Government ministers have given qualified support for a multibillion-dollar electric railway in Auckland, but want officials to scrutinise the business case before they open the public purse.
The Auckland Regional Council yesterday accepted a plan from its transport agency for a fleet of up to 40 electric passenger trains, and called for the first to go into service by 2012.
That followed a year-long study by the Auckland Regional Transport Authority pointing to a "desperate" need for new trains to sustain the boom in rail patronage.
Authority chairman Brian Roche said a record 566,000 passenger trips last month posed "the dilemma of success - the more successful we are, the more rolling stock is required."
Finance Minister Michael Cullen and Transport Minister Annette King said the Government supported the authority and council's efforts to improve Auckland's rail transport.
They said it looked forward to working through issues raised in the plan and announced a technical group of regional and Government officials to check infrastructure and funding. The group is to finish the scrutiny by the end of the year.
In a letter, the ministers said a preliminary reading suggested it was consistent with the Government's agenda for Auckland, including "economic transformation and climate change."
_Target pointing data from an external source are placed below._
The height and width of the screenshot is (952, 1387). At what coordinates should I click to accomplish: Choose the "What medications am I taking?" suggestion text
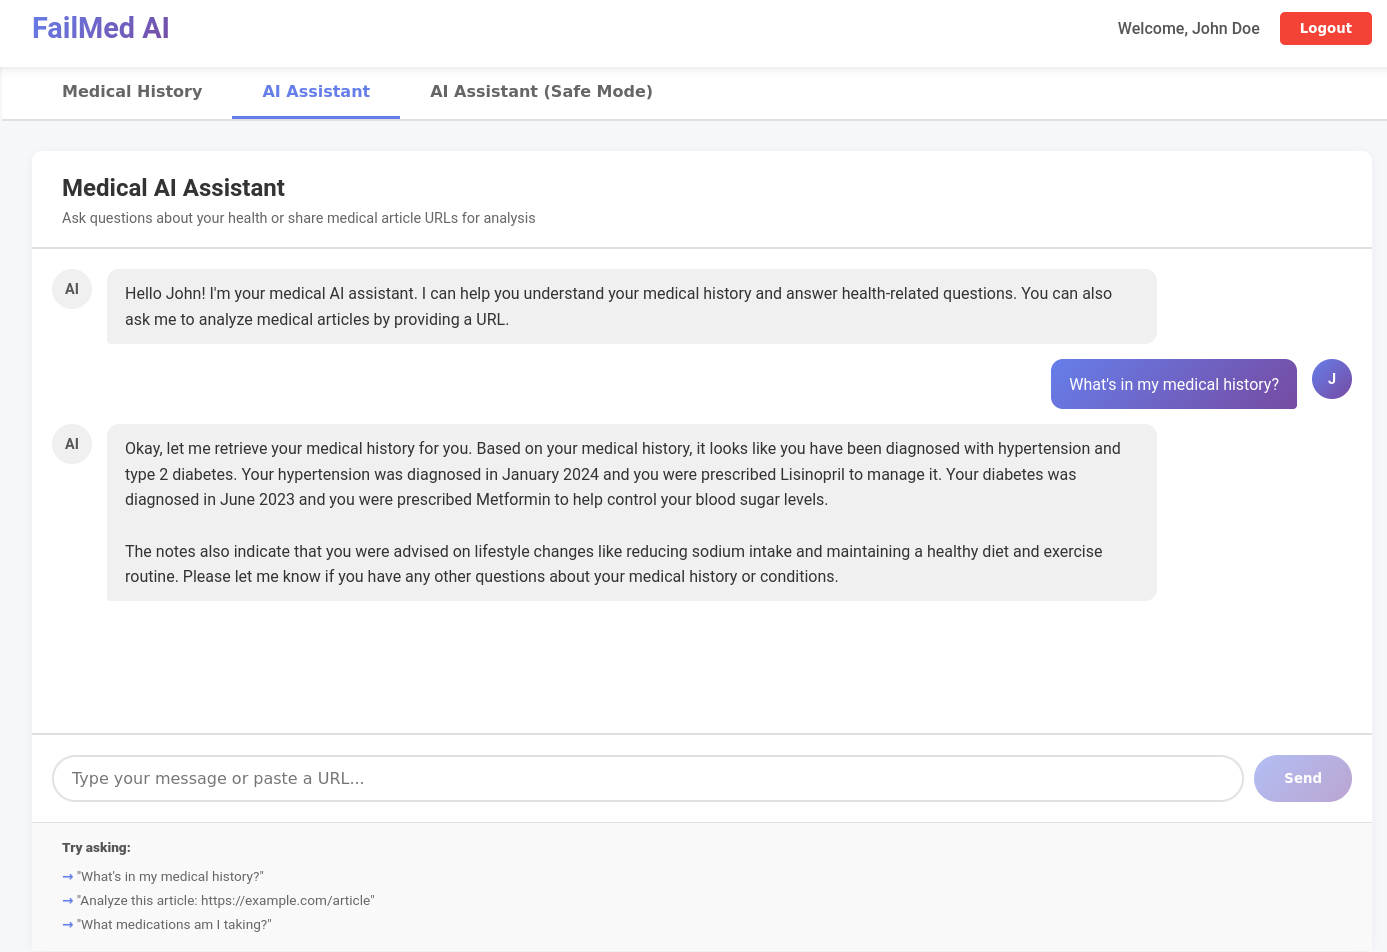pyautogui.click(x=174, y=925)
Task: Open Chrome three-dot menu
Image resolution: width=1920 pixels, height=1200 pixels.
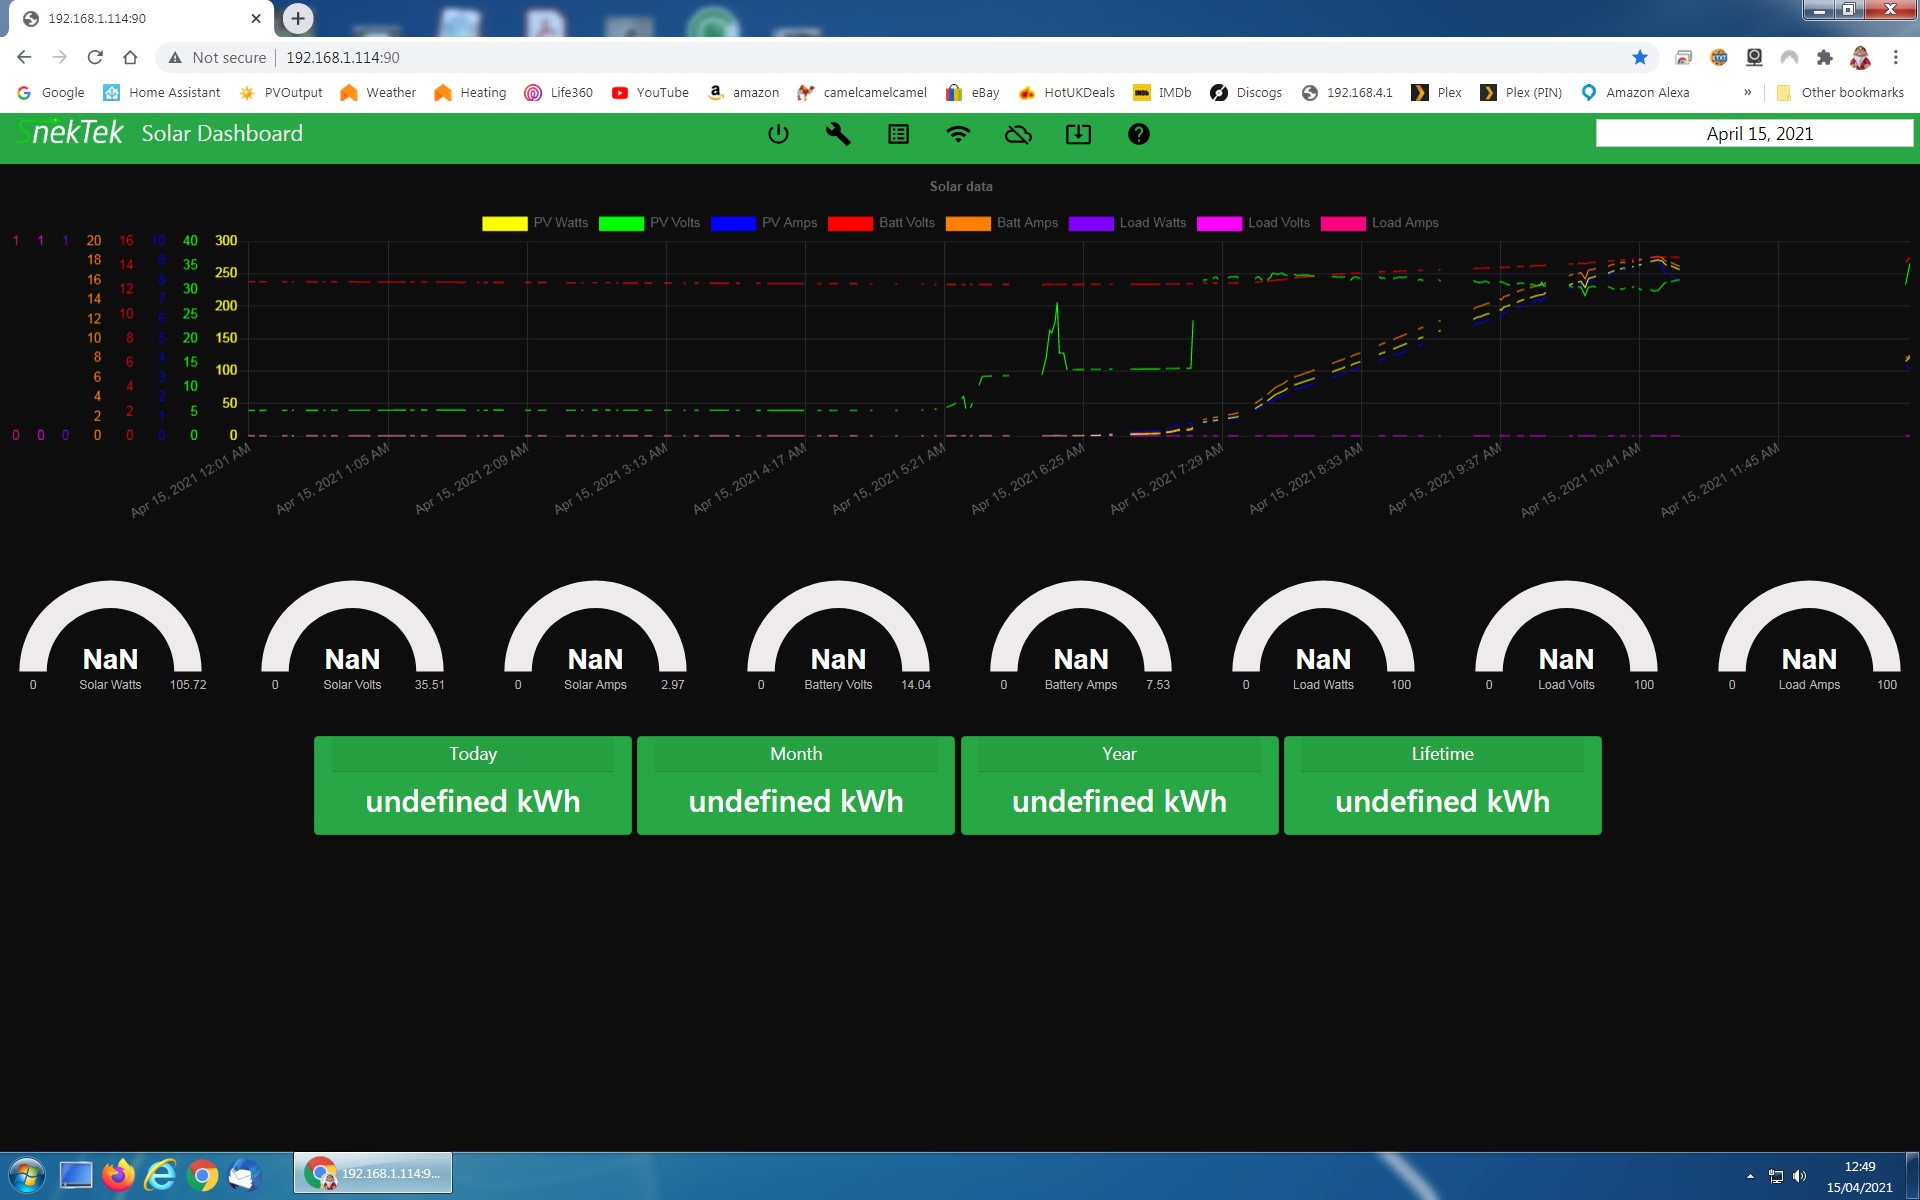Action: [x=1895, y=57]
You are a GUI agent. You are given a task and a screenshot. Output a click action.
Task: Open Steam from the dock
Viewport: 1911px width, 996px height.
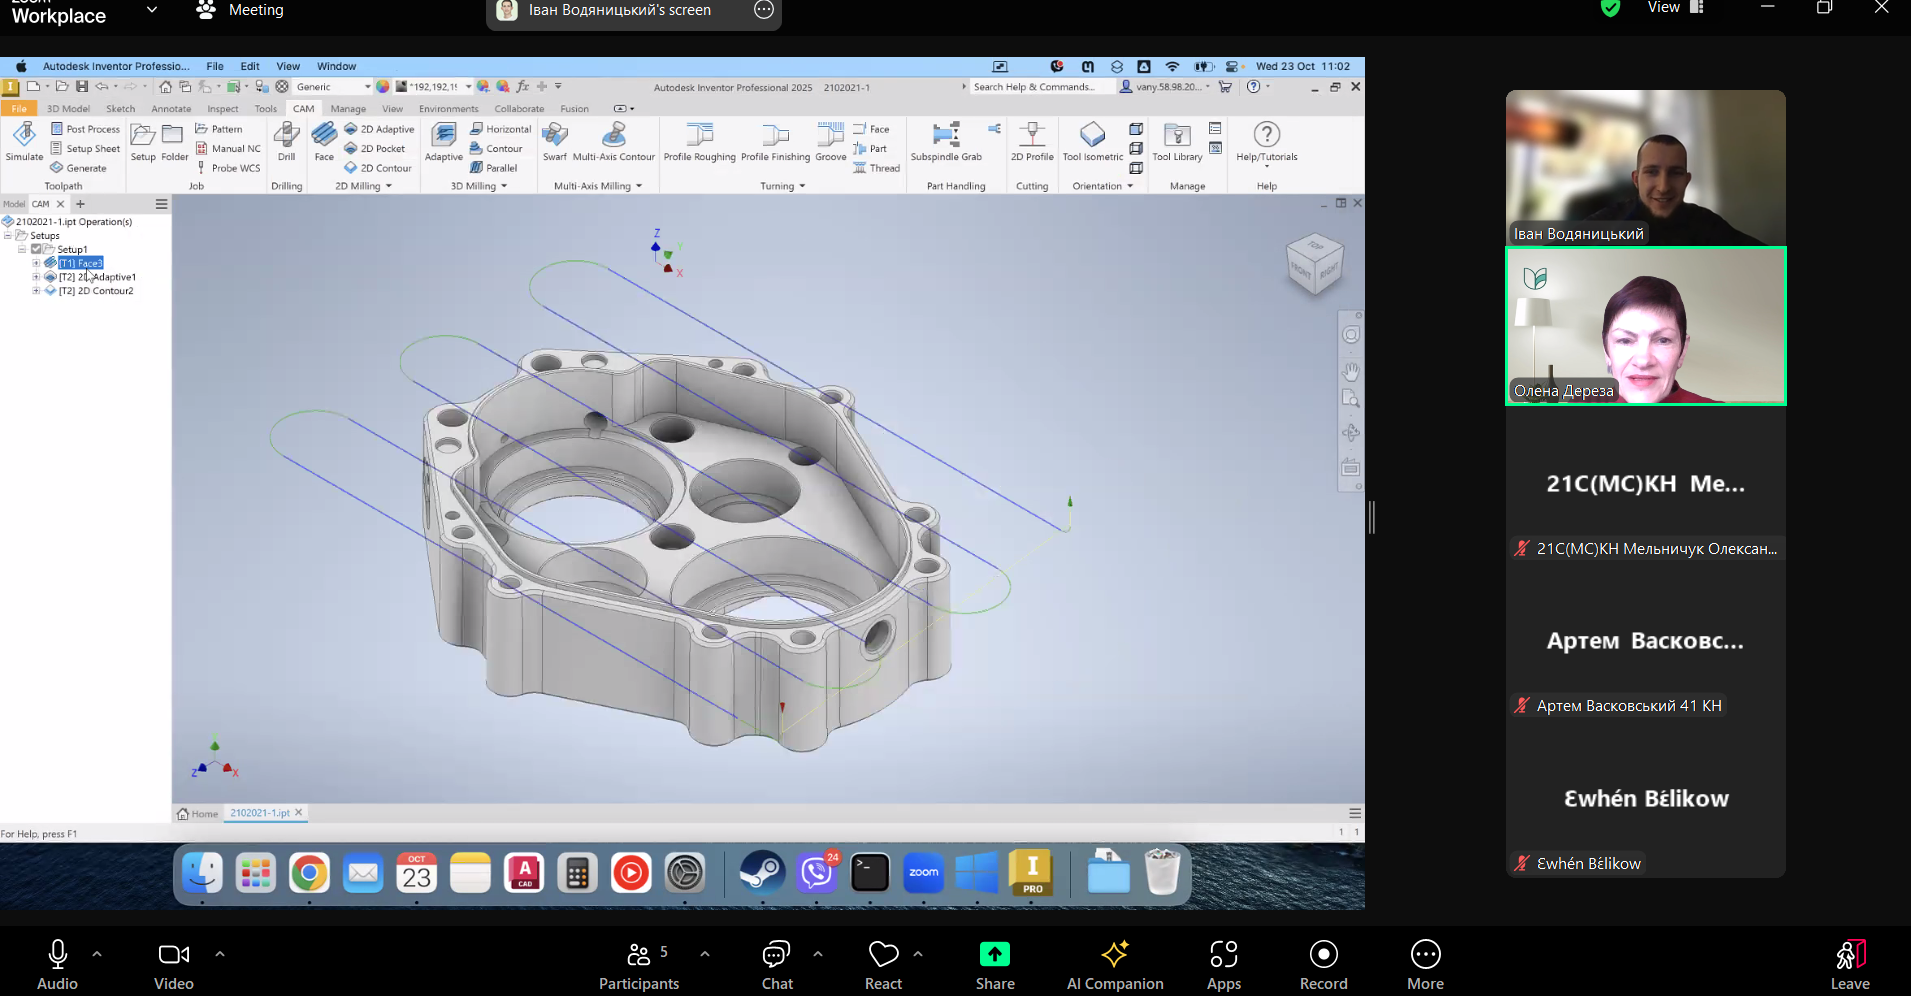pos(762,873)
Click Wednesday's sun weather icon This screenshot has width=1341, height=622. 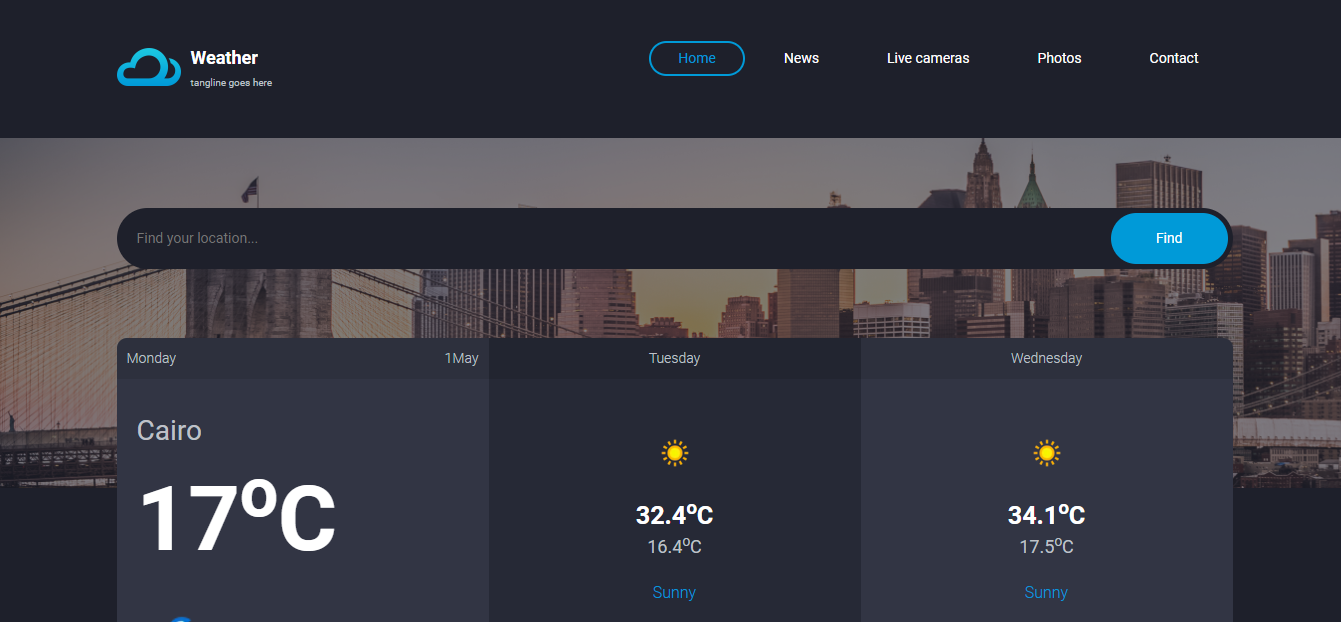(x=1047, y=454)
That represented a softening of Dr Cullen's earlier stance, when he told the council he did not see rail electrification as a priority for Government funding in the short term.
But the ministers emphasised hefty investment was needed to implement the plan in full, and questions remained about the right time to make a decision on electrification and the transition path from Auckland's present fleet of diesel trains.
Council chairman Mike Lee said the ministers were right to be cautious, given the size of investment required of the Government and region, but he was confident of meeting their need for more evidence that patronage would keep growing.
A rail system including electric trains could cost $3.6 billion over 25 years, to push annual patronage to 30 million. However, Mr Roche said the cost would be only $150 to $180 million more than buying new diesel trains.
Electric trains would support the strategy of concentrating growth close to transport corridors, he said.